Ok, so I typed it off the top of my head and referenced the wrong table :-)

But at least you knew what it was getting at.


> The nice thing about SQL is that both those statements will probably do
> exactly the same thing inside the server.
>
> The thing I'm trying to get you to avoid is putting a query inside a
> loop that doesn't involve user interaction. I.e., you shouldn't have a
> for loop or while loop in your code with a SQL select statement inside
> the body of the for loop unless there's other I/O to read non-database
> files or take clicks from the GUI or something. You should never need to
> do something like
>
> $first_result = query_mysql("SELECT name from CUSTOMERS")
> foreach ($name in $first_result)
> $second_result = query_mysql(
> "SELECT account from ACCOUNTS where ACCOUNTS.NAME=" + $name)
>
> Instead, that should be one query:
> select name, account from customers, accounts
> where customer.name=accounts.name
>
>


Yes, 100% agreed - this should be avoided.  The only way I have any of 
this at this point is by putting objects with other objects to make the 
objects easier to work with.  I know - there is a better way of doing 
this....


>> Does this keep from having this case?
>> PoleID1 PoleID2
>> 1 2
>> 2 1
>
> Well, technically not.
>
>> Does keying prevent this or does it have to be taken care of some
>> other way?
>
> To prevent this, you'd probably have to use a trigger. The "consistency"
> in a database is supposed to be done by having a trigger reject the
> insert if the poles in a different order are already there.
>
> That's why you have to take time to think about it: If you just type it
> in as fast as you can think, you wind up with something like this and
> then you're screwed. :-)
>

Yes, triggers, I remember those back from my SQL Server days.  They can 
do a lot for you - more than just keeping your data straight.  I can't 
wait to get back to those and be able to use them as a tool :-)

>
> If you can manage that, it makes things more clear.
>
> For one thing, for example, if you identify cables by (for example) the
> poles they're run between in the GUI, you don't have to then go look up
> the ID from that information in order to use it elsewhere. If you find
> that you're never actually referencing the ID in queries when you're not
> also referencing the pole and height, chances are that ID can be
> replaced by the pole and height.
>

yes, I do have to 'fetch' the ID from time to time.  I like not having 
to do that.  It's just getting things straight enough so that not using 
an ID doesn't mess me up too bad.  I don't have as much experience with 
setting up keys and making sure they don't mes things up.  Bu that is 
something that I am going to be working on :-)

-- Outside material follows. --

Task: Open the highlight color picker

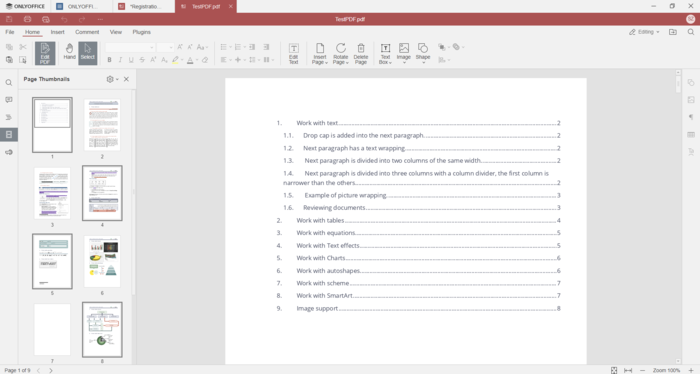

>> I like the concept - make it robust enough that it can't get fouled up
>> - no matter what you try to do.
>
> That's the goal, yes. That's the idea behind the "C" part of ACID. When
> you have a monsterous database that has to live for decades, it's worth
> spending weeks or months figuring that bit out. How much it's worth to
> *you* depends on how easy it is to clean up mistakes. If each job
> essentially starts over, it might not be worth putting too much time in
> up front, if you can just (say) re-import the excel sheets for where the
> poles are on the third job if you find the second job messed stuff up
> too bad.
>

I think for the time being we will be morphing with each job until 
things get more stable.  Then we may start putting the data more together.

>
> Exactly. There really isn't an attachment without a midspan or a midspan
> without an attachment, nor is there an attachment on just one pole.
>

Well, there is - transformers and cables that are perpendicular to our 
direction of travel :-)


>> How would one go about this kind of 'building' and how would keys play
>> a role.
>
> I would say "color" is an attribute that deserves its own table.
> Assuming that all colors are equal and don't need any calculations and
> such, I'd store the colors in a table with
> ID int, ColorName varchar(20)
> or something like that.
>
> This lets you change the color names (boss wants them all in caps) or
> later add internationalized names (now you have ID, ColorName, Language
> in the table), etc. Plus, it's more space efficient to store an ID
> number than a color name everywhere. It also keeps people from
> misspelling a color and you wind up having both Green and Gren poles.
>

So on lists like this, an ID is a good idea - and you wouldn't use the 
ColorName as the pk/fk.




> When adding family support, I would then add a second table that holds
> the allowable families. If each color was in only one family, I would
> put the ID of the family in the colors table. Otherwise, I would have a
> third table with Color.ID and Family.ID.
>

yes, a table to group the items according to how they can be grouped (1 
2 many, many 2 many...)


> Generally, if you have the same thing repeated many times in a table's
> column from a small selection of values, but it's *not* a foreign key,
> you've probably done something wrong. You probably want a table with
> that set of values as its primary key.
>

OK, that helps.

One can take the ideas of using non ID columns for pks too far.  So, in 
the case of colors, go ahead and set up a pk/fk relationship even if it 
is the *only* thing in the second table.

> You can certainly start out with the color in its own column, then move
> things around later when you find it's problematic. You might have some
> processing time, taking the system offline for half an hour while you
> rearrange the tables and such, but I'm guessing (given you were using
> Access before) that this wouldn't be a problem every month or two. :-)
>

So, if we see it probably needing to be 'broken out' in the future, we 
should go ahead and break it out now.

> You can even start out with the color as text in the column, later add
> another table that has the colors as the primary key and add the FK
> constraint, and after that start putting the different translations or
> families or whatever on that second column. I.e., where I refered to the
> "color.ID" above, you could just use the text of the color name as the
> ID, then have the translation or the family or whatever keyed off of
> that. Only after space or speed becomes a problem do you really need to
> worry about making it into an integer ID or some such.
>

With what little you know about what we are trying to do, what approach 
would you do in this case?  Remember, you know you may want to do 
something with color families, but you don't know yet.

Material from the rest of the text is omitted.